Monday, October 27, 2008

WITH COLUMBUS’ PENETRATION, MANY THINGS HAVE CHANGED

WITH COLUMBUS’ PENETRATION, MANY THINGS HAVE CHANGED

It was the season of Apnui (flowered Summer), 516 years after Columbus’ crude penetration into this hemisphere. Sun seemed happy talking with a pleasant and endless powder-blue sky. Soft breaths of wind stirred small ripples across the mirror-surface of the vast and powerful ocean, seeming to slumber in the warmth of the day. It was a pot-luck early dinner encouraged into being by members of the Santa Cruz Indian Council.

It is true. We had clam chowder when we should have had fresh abalone and mussels.
It is true we had contemporary salad when we should have had
seaweed, dandelions and the stomach contents from a freshly taken deer.
It is true we had mashed potatoes when we should have had crushed, boiled seeds from a thousand different abundant plants from the thousand hills.
It is true we had fried chicken when we should have had roasted turtle.
It is true that we had bottled water from the nearby grocery store instead of a basket of water from the nearby fresh-water spring.
It is true that we had cookies and pie instead of a basket of honey we dipped with two fingers, moving it quickly to our mouths like thin, delicious poi.

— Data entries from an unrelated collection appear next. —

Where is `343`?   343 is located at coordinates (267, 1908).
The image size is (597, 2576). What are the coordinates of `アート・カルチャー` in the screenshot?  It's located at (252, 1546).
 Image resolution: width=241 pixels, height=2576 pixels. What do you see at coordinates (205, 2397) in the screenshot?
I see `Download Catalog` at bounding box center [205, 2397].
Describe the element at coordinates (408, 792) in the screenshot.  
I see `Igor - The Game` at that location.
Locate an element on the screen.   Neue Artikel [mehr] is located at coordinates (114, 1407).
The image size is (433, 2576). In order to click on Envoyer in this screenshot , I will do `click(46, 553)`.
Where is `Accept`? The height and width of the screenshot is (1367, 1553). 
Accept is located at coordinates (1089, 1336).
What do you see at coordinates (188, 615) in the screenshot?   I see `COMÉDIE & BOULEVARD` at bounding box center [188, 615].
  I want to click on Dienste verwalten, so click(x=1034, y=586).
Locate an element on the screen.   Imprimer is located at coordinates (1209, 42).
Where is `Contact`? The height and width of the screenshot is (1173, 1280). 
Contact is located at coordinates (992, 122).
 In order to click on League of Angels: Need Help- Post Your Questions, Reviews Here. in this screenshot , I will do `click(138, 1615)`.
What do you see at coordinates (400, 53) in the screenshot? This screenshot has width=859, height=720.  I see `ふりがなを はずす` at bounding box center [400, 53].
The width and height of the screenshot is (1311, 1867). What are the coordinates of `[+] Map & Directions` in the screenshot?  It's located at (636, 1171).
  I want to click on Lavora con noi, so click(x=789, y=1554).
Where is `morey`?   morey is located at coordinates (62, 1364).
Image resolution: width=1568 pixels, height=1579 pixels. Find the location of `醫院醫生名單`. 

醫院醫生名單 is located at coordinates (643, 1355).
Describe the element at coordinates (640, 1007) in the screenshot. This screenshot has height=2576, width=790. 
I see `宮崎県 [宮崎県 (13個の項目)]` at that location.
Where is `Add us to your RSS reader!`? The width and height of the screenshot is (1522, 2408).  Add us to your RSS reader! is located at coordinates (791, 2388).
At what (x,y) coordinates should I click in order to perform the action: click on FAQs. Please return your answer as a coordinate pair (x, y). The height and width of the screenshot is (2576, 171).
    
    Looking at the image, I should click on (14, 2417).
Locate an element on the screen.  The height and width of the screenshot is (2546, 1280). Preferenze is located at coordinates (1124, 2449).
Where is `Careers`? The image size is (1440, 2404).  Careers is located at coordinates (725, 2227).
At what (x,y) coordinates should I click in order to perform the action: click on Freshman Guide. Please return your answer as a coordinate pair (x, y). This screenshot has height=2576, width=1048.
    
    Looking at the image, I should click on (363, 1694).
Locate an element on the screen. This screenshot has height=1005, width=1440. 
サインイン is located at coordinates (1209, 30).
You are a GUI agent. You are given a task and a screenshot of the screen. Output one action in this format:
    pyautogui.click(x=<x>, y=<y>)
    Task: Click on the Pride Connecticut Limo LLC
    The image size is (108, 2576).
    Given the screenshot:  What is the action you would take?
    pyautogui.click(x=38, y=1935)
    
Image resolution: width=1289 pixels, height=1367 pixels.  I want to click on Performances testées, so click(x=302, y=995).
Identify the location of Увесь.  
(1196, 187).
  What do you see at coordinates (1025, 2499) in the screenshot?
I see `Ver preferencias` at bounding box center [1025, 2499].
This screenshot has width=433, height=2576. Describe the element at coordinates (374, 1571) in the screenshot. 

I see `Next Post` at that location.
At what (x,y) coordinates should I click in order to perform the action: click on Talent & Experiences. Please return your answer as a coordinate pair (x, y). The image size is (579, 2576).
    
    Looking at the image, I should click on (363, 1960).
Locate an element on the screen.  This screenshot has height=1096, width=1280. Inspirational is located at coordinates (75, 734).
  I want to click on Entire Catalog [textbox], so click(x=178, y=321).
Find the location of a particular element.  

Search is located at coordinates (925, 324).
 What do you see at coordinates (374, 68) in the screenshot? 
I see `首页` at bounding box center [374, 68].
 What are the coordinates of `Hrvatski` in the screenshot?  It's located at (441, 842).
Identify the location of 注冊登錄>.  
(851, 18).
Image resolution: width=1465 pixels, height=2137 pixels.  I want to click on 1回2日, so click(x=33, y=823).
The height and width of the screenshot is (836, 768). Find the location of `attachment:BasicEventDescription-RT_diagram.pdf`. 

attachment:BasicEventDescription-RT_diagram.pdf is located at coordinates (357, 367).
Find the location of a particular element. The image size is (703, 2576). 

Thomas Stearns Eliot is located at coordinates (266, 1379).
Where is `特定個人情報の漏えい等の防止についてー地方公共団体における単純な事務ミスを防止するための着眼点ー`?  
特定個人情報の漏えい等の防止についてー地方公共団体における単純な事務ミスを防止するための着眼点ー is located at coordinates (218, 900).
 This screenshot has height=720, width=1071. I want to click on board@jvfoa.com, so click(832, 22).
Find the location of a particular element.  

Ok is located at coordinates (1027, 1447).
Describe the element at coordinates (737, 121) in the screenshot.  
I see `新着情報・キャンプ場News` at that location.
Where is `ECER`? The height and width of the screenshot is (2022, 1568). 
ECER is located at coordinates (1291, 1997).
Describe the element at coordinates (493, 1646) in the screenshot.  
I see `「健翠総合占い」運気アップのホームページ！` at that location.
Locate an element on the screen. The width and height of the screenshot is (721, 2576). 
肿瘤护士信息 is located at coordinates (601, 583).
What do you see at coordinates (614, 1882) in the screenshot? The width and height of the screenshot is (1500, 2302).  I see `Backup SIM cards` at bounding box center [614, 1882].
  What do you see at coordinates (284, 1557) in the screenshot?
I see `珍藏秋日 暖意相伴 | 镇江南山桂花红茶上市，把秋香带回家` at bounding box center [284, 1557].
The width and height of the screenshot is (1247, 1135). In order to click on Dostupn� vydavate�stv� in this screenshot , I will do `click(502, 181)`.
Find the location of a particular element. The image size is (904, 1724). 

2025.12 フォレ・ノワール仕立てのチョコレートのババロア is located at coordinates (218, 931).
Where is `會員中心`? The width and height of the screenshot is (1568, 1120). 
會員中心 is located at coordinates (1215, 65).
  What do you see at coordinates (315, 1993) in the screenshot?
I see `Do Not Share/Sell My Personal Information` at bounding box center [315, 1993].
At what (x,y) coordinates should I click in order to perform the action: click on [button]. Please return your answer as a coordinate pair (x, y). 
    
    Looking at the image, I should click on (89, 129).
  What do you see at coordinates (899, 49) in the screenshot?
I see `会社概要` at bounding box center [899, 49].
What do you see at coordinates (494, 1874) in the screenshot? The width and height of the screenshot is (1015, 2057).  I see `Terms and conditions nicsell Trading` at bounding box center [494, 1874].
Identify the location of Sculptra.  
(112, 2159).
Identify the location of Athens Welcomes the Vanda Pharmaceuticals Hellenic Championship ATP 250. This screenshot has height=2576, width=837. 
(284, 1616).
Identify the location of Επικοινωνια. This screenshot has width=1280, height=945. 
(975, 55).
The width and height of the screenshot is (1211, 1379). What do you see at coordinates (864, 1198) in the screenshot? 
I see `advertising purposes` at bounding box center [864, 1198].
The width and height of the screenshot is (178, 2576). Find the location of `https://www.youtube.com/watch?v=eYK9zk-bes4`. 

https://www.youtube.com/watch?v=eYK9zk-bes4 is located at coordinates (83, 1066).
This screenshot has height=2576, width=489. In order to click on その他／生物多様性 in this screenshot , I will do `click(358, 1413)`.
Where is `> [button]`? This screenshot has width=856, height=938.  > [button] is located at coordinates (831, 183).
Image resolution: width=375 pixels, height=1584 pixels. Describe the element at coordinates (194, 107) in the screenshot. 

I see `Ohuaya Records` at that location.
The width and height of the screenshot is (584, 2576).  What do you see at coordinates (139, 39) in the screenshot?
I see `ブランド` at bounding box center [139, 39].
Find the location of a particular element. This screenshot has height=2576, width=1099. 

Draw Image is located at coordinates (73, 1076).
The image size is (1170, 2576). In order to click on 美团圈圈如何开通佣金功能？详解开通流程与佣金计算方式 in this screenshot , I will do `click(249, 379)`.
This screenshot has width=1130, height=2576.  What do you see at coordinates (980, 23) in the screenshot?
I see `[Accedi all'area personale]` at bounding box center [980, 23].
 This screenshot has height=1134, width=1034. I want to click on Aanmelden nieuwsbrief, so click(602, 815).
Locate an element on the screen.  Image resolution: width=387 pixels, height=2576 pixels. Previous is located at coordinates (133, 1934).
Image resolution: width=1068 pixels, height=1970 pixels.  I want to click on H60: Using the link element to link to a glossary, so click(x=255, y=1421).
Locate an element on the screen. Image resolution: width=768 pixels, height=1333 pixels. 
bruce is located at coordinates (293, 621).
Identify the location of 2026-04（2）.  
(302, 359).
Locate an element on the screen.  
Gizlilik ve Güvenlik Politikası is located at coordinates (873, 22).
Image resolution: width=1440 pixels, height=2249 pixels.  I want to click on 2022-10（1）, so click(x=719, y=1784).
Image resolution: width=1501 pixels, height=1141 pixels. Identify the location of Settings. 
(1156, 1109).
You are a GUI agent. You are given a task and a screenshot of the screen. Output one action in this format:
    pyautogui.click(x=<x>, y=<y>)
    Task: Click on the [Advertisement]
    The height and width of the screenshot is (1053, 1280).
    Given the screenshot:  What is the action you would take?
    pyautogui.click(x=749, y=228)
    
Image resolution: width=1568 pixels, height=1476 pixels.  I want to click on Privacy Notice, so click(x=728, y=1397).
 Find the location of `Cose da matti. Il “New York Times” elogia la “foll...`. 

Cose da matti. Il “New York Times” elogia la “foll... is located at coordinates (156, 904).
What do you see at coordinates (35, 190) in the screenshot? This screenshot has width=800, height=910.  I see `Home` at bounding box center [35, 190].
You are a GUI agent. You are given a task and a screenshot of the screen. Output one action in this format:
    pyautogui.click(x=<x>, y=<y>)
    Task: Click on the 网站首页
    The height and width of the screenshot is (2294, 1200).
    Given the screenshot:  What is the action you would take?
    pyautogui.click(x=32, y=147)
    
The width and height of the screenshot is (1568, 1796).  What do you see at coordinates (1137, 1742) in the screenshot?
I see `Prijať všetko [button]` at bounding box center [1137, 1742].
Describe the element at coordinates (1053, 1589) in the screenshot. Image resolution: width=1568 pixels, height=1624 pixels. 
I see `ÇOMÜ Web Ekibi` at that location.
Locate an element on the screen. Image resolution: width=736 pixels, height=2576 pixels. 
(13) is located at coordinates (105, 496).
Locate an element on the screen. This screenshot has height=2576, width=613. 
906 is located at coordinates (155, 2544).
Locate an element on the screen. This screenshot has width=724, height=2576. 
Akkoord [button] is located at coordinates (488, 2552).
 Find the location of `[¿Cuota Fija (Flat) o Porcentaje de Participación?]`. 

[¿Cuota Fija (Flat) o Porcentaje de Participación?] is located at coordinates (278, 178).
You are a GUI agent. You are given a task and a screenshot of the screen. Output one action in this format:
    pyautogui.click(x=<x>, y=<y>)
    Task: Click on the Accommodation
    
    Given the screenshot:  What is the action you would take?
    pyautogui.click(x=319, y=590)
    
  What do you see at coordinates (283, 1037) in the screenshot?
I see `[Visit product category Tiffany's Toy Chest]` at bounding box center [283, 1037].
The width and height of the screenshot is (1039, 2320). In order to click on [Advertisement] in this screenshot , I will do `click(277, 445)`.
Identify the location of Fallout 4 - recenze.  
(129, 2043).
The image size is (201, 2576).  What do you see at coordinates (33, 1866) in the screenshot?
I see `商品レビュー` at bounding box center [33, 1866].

It seems that our entire diets have been drastically changed because of the great wisdoms found in “civilization.” And in the civilization of the water and the landscape. The vast ocean has been polluted with much waste and today a cautious mother will not allow her children to bathe there, or even wade. The fresh-water springs from earth are damaged and dried up. The ocean is stripped of abalone and the ocean floor is raked clean of clams, shrimp and other creatures out of ecological balance. Turtles no longer lay eggs for their generations to continue. The seaweed is more polluted than the ocean. The variety of seeds upon the many hills atrophy because the air is polluted and often the rain, too. It is difficult to locate real honey nowadays, but every grocery store has an endless variety of “cultured” honey that is not created from flower nectars but from bees in captivity with only sugar-water to knead their honey from.

So many things have changed since the European violation of the western hemisphere, too many to list or remember.

But there was something at that little dinner on the beach that is neither rare nor
atrophying, love. The love between a variety of earth’s people, and the love of our breaths to freely partake of and share the sweetness of our existence and to share our sweeter, sometimes concealed, emotions of fellowship and affection; the love that has deep, untouchable, delicious roots I our hearts, tingly roots that are mysteriously connected to the universe.

Love and dreams made the beans so tender and delicious beyond memory. Love and dreams made the mashed potatoes a fork full of sweet emotions that fed our famished spirits. Love and dreams made the carefully selected ingredients of the salad seem as carefully fashioned as an expression of joy from a lovely child.

That delicate yet eternal love spilled over into my three-hour lecture on the mountain top, which spilled over into the additional hour of sweet chaos after the talk ended, while we gathered under a full moon, fire-red sunset long embers

In 1850, just two hundred years ago, the California legislature passed a series of laws making it an honorable duty to kill indigenous and the bounty for that noble service was the same as for a coyote scalp, $5.00. Today, standing under the sun watching a happiness welding many thoughts into one emotion, this indigenous person flipped through our history seeing many changes to our lives. Standing on the sands, under a vast and silken sky, before a relaxed and endless ocean, laughter exploding all around, I looked far past the powder blue sky to the universe that begins in infinity and touches the infinity within each of our hearts. I thanked Aponiha for the precious moments we had the pleasure to experience, for joining us, and for the love that is in abundance, holding us each just near enough to sun that life is mostly beautiful, but I thanked the Great Powers especially for issuing us each the wisdom to cultivate that sweet emotion I our deeper selves that neither can be altered nor polluted.

Yes, many things have changed since the adventures of Columbus, but love has not. Watching the children run and hearing them scream with delight, wrapped in a protective mantle of open sky, my heart cried.

Thank you Santa Cruz Indian Council, special friends, students of Stan Rushworth’s valued class at Cabrillo college, Santa Cruz, and the Santa Cruz community at large that participated with us on that tender day in October, 2008.